**** Exercise inputs ****

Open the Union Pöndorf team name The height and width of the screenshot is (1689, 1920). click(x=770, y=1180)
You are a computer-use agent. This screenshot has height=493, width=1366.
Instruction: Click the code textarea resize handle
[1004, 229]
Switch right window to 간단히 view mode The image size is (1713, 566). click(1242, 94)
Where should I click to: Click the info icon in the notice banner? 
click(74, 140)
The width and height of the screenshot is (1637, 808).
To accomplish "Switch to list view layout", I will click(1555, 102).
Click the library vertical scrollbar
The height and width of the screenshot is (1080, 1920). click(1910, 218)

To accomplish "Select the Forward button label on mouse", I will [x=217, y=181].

****

■ Exercise prompt
Work out how many lines in the entries contain "accomplish" and give that number alone.

■ Result for this exercise
2